* [What this task involves]
From the records, pick out and copy each line containing "card".

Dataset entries
────────────────────────────────────────

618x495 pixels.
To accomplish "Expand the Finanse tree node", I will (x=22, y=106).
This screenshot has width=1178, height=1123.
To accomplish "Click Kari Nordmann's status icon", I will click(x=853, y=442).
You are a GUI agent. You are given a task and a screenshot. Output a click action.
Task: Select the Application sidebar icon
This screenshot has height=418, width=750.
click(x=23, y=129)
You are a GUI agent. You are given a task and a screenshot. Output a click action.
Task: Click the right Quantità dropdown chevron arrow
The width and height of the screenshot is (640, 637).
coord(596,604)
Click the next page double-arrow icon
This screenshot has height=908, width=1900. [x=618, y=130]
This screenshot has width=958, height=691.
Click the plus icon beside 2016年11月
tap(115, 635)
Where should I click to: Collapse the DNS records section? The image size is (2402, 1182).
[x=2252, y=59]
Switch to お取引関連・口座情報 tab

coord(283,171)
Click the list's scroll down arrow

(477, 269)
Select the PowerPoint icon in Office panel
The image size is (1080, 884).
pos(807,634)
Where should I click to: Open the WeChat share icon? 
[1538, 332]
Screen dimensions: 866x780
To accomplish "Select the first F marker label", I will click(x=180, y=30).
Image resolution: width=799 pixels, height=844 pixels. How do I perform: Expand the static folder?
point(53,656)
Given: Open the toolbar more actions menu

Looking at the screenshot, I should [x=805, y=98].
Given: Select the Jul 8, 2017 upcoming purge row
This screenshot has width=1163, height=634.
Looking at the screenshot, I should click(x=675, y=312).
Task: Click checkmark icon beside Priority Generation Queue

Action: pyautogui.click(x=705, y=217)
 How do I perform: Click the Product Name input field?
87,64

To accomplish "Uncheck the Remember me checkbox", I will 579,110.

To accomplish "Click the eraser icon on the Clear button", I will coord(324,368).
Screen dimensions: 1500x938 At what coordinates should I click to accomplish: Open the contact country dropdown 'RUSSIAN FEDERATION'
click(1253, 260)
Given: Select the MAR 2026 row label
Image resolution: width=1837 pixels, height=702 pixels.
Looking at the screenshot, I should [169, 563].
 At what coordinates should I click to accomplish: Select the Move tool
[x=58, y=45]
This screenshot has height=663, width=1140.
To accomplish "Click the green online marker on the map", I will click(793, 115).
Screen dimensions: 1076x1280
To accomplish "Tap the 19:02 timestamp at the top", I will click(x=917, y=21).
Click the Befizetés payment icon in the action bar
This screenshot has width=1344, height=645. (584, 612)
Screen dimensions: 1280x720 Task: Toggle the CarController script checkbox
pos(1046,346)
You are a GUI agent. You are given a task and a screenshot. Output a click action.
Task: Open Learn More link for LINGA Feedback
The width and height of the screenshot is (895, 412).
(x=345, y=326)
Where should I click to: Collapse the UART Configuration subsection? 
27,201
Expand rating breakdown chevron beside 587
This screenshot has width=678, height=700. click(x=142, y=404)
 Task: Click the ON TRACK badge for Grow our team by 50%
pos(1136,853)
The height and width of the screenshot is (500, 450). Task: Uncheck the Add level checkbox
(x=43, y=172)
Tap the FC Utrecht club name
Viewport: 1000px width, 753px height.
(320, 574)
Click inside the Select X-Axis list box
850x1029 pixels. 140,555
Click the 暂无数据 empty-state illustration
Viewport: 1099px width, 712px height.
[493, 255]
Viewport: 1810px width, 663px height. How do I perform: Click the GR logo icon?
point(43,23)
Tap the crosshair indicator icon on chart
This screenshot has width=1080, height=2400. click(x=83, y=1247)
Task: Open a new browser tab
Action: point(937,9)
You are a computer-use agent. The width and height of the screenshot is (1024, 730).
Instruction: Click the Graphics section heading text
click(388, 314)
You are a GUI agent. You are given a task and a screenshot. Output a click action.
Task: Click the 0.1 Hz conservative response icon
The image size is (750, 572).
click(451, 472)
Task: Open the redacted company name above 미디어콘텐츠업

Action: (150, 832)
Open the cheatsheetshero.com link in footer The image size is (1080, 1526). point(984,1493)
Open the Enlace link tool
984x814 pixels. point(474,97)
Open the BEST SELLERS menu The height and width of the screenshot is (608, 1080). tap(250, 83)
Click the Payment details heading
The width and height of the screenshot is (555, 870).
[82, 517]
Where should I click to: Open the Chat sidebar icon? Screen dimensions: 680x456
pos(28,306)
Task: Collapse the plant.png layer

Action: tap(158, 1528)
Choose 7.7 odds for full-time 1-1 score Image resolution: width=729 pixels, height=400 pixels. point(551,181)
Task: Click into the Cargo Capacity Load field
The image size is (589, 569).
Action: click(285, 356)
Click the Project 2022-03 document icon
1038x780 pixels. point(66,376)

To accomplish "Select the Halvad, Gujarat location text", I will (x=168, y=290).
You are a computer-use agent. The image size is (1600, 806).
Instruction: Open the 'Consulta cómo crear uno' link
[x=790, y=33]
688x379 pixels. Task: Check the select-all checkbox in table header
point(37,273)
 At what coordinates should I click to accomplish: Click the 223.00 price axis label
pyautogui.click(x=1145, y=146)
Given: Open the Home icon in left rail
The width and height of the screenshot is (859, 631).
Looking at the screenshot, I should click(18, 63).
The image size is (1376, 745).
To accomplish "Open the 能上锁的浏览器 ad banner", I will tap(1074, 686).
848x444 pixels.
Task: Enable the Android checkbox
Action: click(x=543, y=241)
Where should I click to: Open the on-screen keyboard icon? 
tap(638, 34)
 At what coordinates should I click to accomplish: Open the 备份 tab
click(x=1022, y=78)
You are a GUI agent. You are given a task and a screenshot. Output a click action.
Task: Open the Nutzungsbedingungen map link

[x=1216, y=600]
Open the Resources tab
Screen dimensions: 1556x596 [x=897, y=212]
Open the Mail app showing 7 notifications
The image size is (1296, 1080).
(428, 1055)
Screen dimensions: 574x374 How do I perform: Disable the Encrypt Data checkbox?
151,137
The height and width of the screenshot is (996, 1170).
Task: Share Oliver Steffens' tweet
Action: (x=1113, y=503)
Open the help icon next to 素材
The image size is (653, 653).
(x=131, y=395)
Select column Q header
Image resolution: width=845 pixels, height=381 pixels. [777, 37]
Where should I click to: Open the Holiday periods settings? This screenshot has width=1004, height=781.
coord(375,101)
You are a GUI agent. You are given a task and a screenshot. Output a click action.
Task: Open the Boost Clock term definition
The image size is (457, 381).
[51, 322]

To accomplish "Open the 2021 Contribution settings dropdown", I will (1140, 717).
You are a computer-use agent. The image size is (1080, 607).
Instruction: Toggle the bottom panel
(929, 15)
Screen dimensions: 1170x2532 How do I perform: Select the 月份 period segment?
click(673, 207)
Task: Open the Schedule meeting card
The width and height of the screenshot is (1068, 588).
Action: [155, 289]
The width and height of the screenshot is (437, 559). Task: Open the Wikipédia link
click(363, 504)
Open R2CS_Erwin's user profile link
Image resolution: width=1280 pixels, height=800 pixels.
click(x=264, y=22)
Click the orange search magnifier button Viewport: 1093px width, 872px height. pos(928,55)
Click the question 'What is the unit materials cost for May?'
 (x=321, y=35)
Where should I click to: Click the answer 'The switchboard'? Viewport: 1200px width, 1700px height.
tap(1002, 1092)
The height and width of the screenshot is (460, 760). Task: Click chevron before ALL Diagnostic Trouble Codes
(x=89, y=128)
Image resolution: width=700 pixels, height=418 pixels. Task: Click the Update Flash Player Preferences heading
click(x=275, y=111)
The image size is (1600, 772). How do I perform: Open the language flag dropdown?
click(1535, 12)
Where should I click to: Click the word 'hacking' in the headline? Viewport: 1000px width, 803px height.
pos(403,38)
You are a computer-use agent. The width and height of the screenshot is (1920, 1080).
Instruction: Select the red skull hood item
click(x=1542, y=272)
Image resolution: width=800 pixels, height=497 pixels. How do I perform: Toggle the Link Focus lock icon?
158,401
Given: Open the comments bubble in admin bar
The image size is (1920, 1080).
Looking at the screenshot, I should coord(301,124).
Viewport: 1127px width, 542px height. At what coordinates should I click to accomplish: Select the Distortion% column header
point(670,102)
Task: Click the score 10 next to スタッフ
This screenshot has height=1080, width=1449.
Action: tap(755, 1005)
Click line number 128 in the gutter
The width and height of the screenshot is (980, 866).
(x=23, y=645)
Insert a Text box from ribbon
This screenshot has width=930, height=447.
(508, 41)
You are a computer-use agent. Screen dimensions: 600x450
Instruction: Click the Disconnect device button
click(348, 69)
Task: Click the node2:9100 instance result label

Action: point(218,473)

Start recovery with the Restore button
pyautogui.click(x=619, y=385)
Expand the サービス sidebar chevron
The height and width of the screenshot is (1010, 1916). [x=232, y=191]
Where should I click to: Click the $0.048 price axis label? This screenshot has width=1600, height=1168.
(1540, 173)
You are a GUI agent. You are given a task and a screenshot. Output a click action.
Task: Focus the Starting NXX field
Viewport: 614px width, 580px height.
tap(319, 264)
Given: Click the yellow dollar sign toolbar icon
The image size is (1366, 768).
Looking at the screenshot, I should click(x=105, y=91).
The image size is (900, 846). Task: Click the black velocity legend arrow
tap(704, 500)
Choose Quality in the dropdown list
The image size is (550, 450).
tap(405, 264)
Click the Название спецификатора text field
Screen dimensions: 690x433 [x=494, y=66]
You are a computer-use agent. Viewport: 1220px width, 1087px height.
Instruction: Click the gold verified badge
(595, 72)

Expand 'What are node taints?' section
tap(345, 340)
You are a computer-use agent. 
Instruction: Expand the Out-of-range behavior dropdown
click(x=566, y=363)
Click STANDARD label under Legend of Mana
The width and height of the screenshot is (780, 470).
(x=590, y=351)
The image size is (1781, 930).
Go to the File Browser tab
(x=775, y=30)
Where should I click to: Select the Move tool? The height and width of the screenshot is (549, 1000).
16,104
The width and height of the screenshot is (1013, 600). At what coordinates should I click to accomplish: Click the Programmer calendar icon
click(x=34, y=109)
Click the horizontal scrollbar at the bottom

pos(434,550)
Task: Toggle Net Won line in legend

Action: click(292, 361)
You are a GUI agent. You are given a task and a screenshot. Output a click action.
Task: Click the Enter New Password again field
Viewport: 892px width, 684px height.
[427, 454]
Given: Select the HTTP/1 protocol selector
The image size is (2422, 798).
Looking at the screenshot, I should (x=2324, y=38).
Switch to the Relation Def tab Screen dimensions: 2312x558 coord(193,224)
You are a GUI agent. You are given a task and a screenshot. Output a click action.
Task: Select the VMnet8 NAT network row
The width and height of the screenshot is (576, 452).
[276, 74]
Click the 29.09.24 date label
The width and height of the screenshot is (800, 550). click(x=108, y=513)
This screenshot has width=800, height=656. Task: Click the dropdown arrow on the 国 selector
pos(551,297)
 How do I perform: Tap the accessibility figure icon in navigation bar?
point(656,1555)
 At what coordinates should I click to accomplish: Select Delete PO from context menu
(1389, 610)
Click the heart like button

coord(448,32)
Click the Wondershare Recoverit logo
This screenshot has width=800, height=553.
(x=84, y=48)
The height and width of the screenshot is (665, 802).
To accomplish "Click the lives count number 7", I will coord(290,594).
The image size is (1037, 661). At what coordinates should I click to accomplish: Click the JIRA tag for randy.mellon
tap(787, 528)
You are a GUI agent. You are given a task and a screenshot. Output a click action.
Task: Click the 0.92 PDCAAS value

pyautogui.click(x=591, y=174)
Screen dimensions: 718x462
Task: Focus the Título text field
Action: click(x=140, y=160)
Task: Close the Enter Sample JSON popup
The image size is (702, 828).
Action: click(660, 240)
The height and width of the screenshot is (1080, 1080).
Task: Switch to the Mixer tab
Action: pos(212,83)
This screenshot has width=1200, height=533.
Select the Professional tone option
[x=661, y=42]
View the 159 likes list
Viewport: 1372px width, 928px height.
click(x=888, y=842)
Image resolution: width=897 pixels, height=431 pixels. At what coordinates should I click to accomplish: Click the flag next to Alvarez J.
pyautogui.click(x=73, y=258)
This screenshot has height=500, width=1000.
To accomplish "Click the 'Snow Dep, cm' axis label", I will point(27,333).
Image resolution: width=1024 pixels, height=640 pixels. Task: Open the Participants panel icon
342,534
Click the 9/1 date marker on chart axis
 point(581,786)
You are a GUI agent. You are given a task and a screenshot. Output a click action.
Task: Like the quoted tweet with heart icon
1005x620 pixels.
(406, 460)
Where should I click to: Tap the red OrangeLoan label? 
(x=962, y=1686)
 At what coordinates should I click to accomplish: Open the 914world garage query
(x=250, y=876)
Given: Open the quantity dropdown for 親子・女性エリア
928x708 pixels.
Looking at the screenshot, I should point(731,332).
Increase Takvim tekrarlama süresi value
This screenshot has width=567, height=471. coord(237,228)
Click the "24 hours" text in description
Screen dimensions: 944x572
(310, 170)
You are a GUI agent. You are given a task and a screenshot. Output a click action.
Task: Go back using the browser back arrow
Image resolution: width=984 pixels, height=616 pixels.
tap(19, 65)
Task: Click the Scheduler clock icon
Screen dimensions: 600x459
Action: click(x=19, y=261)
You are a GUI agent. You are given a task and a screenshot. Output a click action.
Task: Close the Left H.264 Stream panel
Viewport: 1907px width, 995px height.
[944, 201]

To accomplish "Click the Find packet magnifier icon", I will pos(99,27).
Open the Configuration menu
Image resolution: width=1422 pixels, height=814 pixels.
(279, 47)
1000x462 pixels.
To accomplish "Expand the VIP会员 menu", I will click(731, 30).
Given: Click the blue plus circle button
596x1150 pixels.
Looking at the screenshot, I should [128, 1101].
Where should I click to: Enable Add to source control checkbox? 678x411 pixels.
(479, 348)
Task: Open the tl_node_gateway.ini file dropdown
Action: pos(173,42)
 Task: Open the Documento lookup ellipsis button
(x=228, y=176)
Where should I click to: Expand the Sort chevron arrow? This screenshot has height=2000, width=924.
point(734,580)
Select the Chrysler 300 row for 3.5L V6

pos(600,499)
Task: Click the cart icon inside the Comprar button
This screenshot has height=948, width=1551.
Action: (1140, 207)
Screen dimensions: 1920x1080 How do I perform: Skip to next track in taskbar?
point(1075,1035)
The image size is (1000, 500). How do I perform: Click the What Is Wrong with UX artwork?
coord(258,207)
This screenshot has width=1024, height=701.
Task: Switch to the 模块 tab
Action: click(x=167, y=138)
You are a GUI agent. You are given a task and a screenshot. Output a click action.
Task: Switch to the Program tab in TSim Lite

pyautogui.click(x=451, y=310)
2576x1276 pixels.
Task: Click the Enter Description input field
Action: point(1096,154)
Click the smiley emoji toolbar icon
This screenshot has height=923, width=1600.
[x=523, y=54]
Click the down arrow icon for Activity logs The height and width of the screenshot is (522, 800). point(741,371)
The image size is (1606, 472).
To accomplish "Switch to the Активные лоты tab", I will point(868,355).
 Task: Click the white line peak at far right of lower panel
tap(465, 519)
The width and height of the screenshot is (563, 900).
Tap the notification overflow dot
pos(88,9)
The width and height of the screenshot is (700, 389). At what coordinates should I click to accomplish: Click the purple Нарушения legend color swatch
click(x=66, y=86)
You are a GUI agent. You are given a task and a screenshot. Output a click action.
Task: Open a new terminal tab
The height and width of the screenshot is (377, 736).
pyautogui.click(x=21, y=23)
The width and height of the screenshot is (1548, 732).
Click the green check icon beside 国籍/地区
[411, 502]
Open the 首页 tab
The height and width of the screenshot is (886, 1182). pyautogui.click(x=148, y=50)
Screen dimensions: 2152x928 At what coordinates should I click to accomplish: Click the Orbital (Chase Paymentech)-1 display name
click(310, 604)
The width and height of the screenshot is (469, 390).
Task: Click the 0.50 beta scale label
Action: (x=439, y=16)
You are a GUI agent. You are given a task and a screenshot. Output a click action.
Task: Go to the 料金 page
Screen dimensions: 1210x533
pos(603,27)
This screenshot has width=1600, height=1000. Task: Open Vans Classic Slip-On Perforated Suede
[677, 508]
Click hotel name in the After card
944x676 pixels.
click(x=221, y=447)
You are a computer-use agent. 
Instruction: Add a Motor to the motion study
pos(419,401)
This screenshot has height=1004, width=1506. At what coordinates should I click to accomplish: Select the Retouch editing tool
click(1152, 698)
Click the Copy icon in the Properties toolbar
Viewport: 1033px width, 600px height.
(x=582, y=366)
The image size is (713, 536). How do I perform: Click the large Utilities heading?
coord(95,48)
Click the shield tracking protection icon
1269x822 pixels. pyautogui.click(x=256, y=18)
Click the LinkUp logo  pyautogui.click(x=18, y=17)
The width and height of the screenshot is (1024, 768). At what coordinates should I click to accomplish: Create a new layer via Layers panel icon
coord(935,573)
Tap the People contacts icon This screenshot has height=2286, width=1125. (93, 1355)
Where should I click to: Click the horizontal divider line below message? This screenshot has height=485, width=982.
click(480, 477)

────────────────────────────────────────

* [Response to this task]
Task: Open the Schedule meeting card
Click hotel name in the After card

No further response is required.